難民審査の「迅速化」と強制送還の「促進」

 では、この「ゼロプラン」は「退去強制が確定した外国人」をどうやって半分に減らそうというのだろうか。入管庁の資料を読むと、7つの方策が述べられているが、とくに目を引くのは、つぎの2つである。

 ひとつは、難民条約上の「迫害」にあきらかに該当しない主張を「類型化」することで、難民審査を迅速化しようというもの。つまり、「よくあるタイプの見当はずれな申請例」の見本をあらかじめいくつか作っておいて、これに沿うようにみえる申請はさっさと不認定の結論を出してしまえ、ということだ。ここで言われる「迅速化」とは、不認定の結論を「迅速に」出すということでしかない。難民認定率がきわめて低い現状で、このような「迅速化」が進められれば、難民として認定すべき人がますます取りこぼされていくのはまちがいない。

 もうひとつ目につくのは、上の(2)にもふれられている護送官付き国費送還(無理やりの送還)を促進するとしていることである。「ゼロプラン」の資料では、「令和5年[2023年]改正入管法により送還停止効の例外として送還が可能となった者や重大犯罪者などを中心に、計画的かつ確実に護送官付き国費送還を実施する」としている。

 さらに、この資料には言及されていないものの、この無理やりの送還についての入管の新しい動きもある。6月の下旬より、大阪入管は仮放免期間の延長手続きにおとずれる仮放免者らに新しいバージョンの「送還に関するお知らせ」という文書を配りはじめた。そこには新しく次の文言が書きくわえられていた。「なお、裁判所による執行停止等の仮の救済の決定がない限り、訴訟係属中であっても、送還を実施する場合がありますので、その旨、弁護士に伝えてください。」 同じ書面は東京入管など他の地方局でもくばられているようである。

- [提供情報]:
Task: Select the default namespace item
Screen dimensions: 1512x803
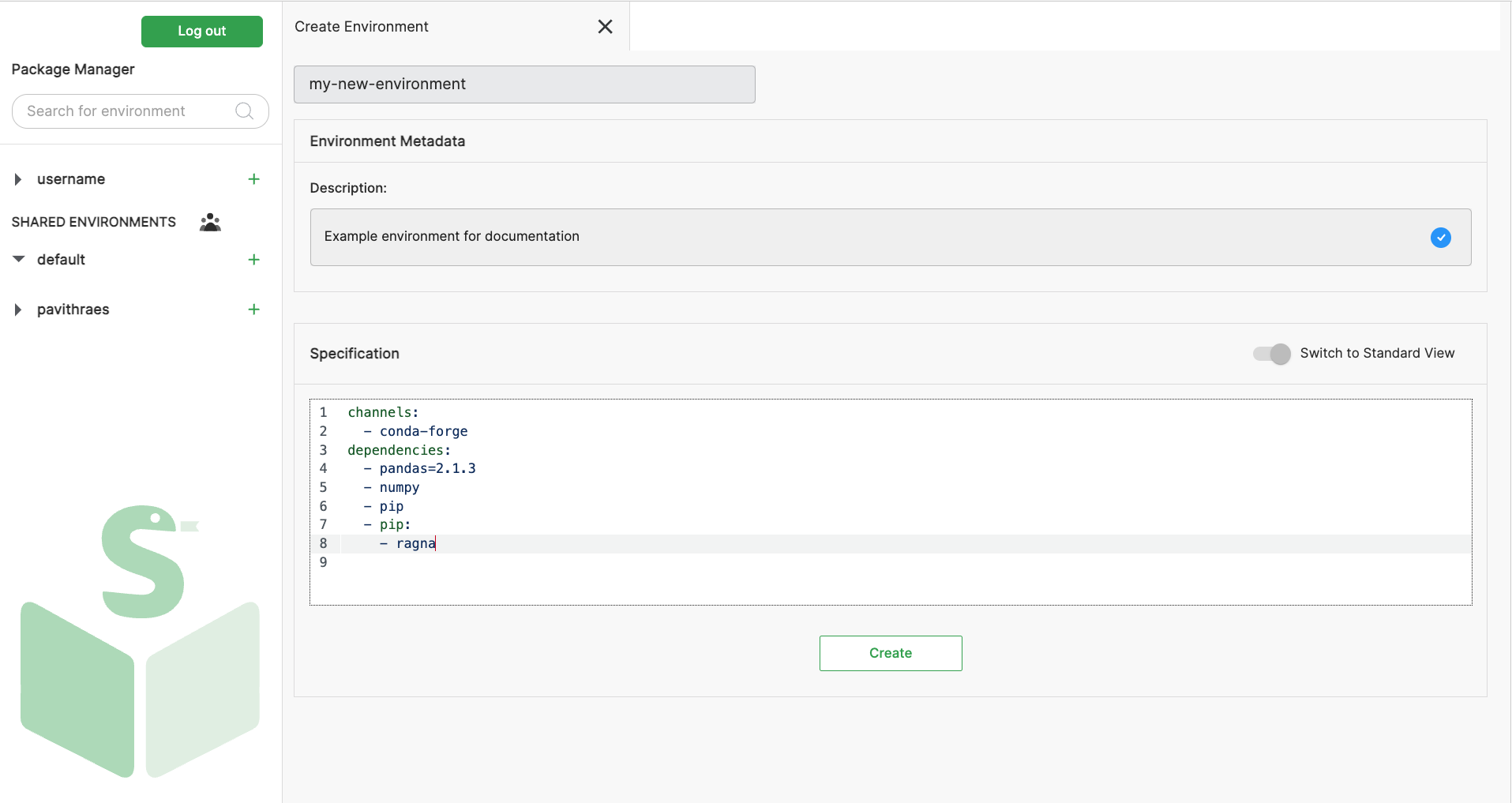Action: (x=61, y=260)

- [課題 1]:
難民審査と送還についての文章によると、大阪入管が新しい「送還に関するお知らせ」を仮放免者らに配りはじめたのはいつからですか。
- [課題 2]:
難民審査と送還についての文章を、最後の文のあとから書き継いでください。

- [解答 1]:
6月の下旬からです。

- [解答 2]:
 入管が具体的に今後どのような制度運用をしていくつもりなのか現時点では不明だが、今までおこなってこなかった裁判中での強制送還をする場合があると宣言したことには、深刻な危機感をいだかざるをえない。


「ゼロプラン」と正反対のやり方を!

 以上みてきたように、「ゼロプラン」とは、入管が「送還忌避者」と呼ぶ人たちを、むりやりの送還と難民審査の「迅速化」によって2030年までに半減させるという計画である。

 しかし、私たちが考えなければならないのは、そもそも3,000人をこえる「送還忌避者」と呼ばれる人たちがなぜ出てくるのかということである。「送還忌避者」とされる人の多くは、入管が退去強制を決定し、長期収容や人権のうばわれた仮放免状態におくことでいじめ倒しても、送還に応じられない人たちだ。それぞれに帰れない事情があって送還を拒否しているのである。こうした人たちの在留をがんとして認めず、あくまでも強制送還によって排除するのだという方針に入管が固執していることが、この「送還忌避者」を生み出しつづけているのだ。

 相手は人間である。「半減」やら「ゼロプラン」やらの下品な言葉でやっかいものあつかいをするのではなく、なぜ帰れないのか、そこに配慮すべき事情はないのか、また送還がその人にどんな不利益をもたらすのか、聞く姿勢が大事ではないのか。

 「ゼロプラン」が異様なのは、「送還忌避者」や非正規滞在者をもっぱら国外への排除のみによって減らそうとしていることである。しかし、これらの人たちを減らすには、「ゼロプラン」であげられているのと正反対の、つぎの2つの方法もある。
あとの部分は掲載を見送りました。